Now that our neighbors function is closed up, we can finally write the core solution. For the Rust solution, we’ll define our “search state” as including the location and the number of steps we took to reach it, so a tuple (usize, usize). We’ll create a VecDeque of these, which is Rust’s structure for a queue, and insert our initial state (location 1, count 0):

use std::collections::VecDeque;

pub fn snakes_and_ladders(board: Vec<Vec<i32>>) -> i32 {
    let n = board.len();
    let goal = board.len() * board[0].len();
    let mut queue: VecDeque<(usize, usize)> = VecDeque::new();
    queue.push_back((1,0));
    ...
}

We also want to track the locations we’ve already visited. This will be a hash set of the locations but not the counts. This is necessary to prevent infinite loops. Once we’ve visited a location there is no advantage to considering it again on a later branch (with this problem at least). We’ll also follow the practice of considering a cell “visited” once it is enqueued.
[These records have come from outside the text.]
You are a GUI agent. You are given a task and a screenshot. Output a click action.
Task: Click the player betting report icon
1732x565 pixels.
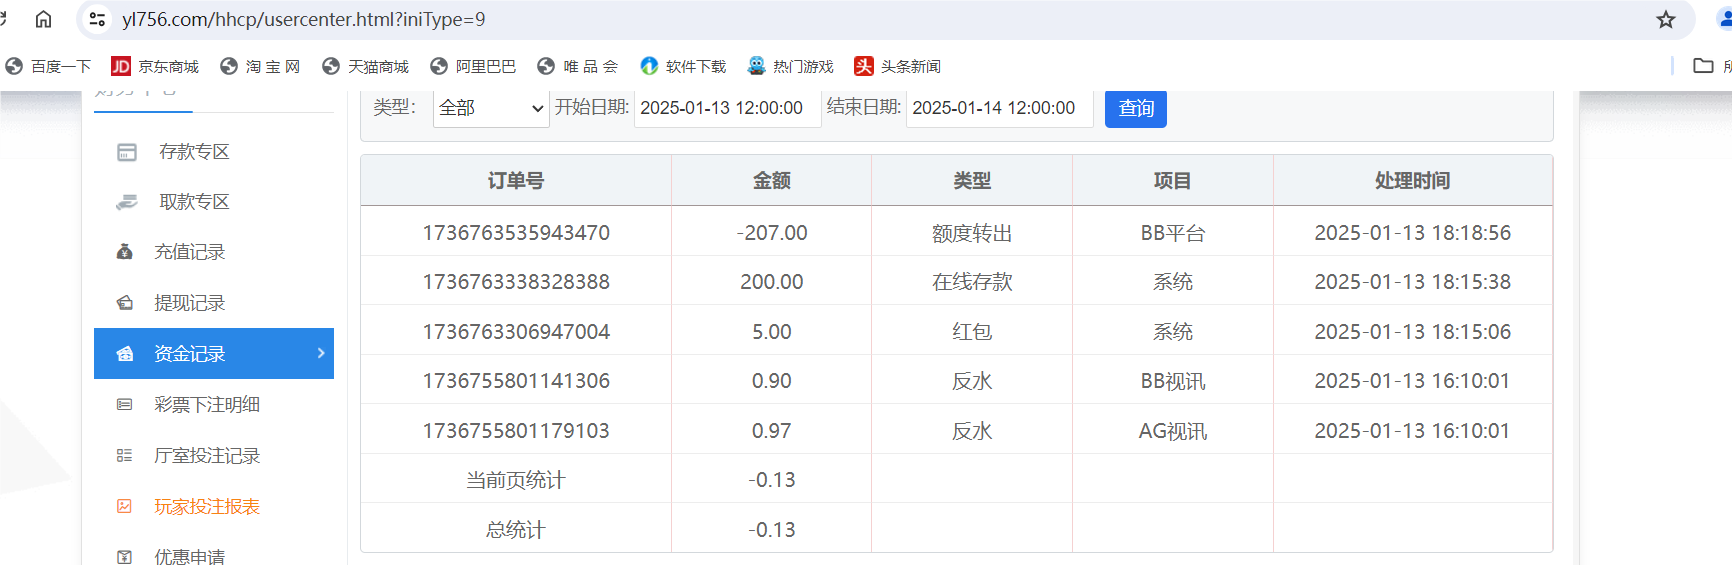tap(125, 507)
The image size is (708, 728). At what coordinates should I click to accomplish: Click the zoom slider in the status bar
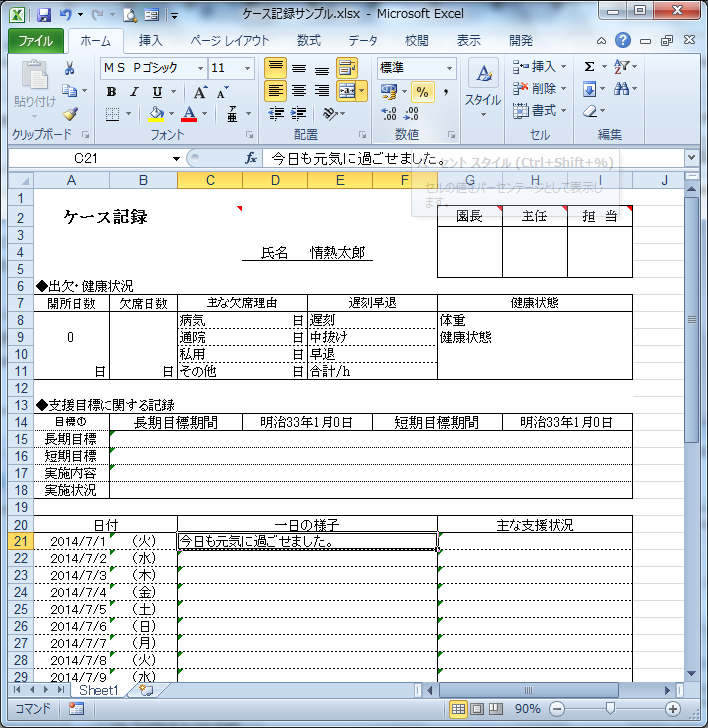(610, 709)
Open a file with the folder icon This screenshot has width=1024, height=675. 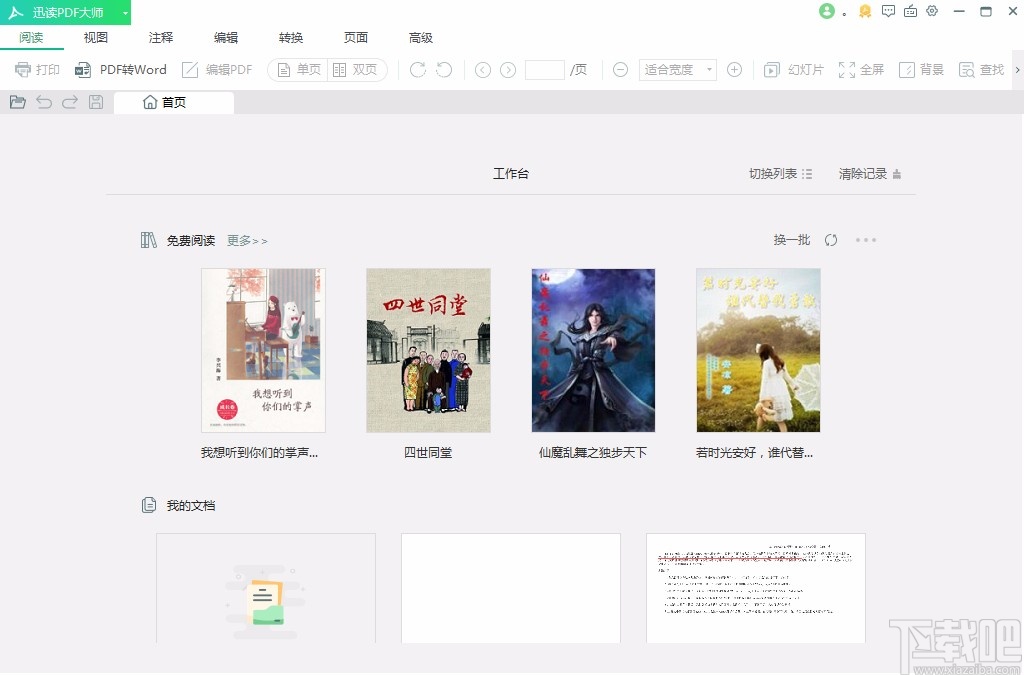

use std::collections::VecDeque;
use std::collections::HashSet;

pub fn snakes_and_ladders(board: Vec<Vec<i32>>) -> i32 {
    let n = board.len();
    let goal = board.len() * board[0].len();
    let mut queue: VecDeque<(usize, usize)> = VecDeque::new();
    queue.push_back((1,0));
    let mut visited = HashSet::new();
    visited.insert(1);
    ...
}

Now we’ll run a loop popping the front of the queue and finding the “neighboring” locations. If our queue is empty, this indicates no path was possible, so we return -1.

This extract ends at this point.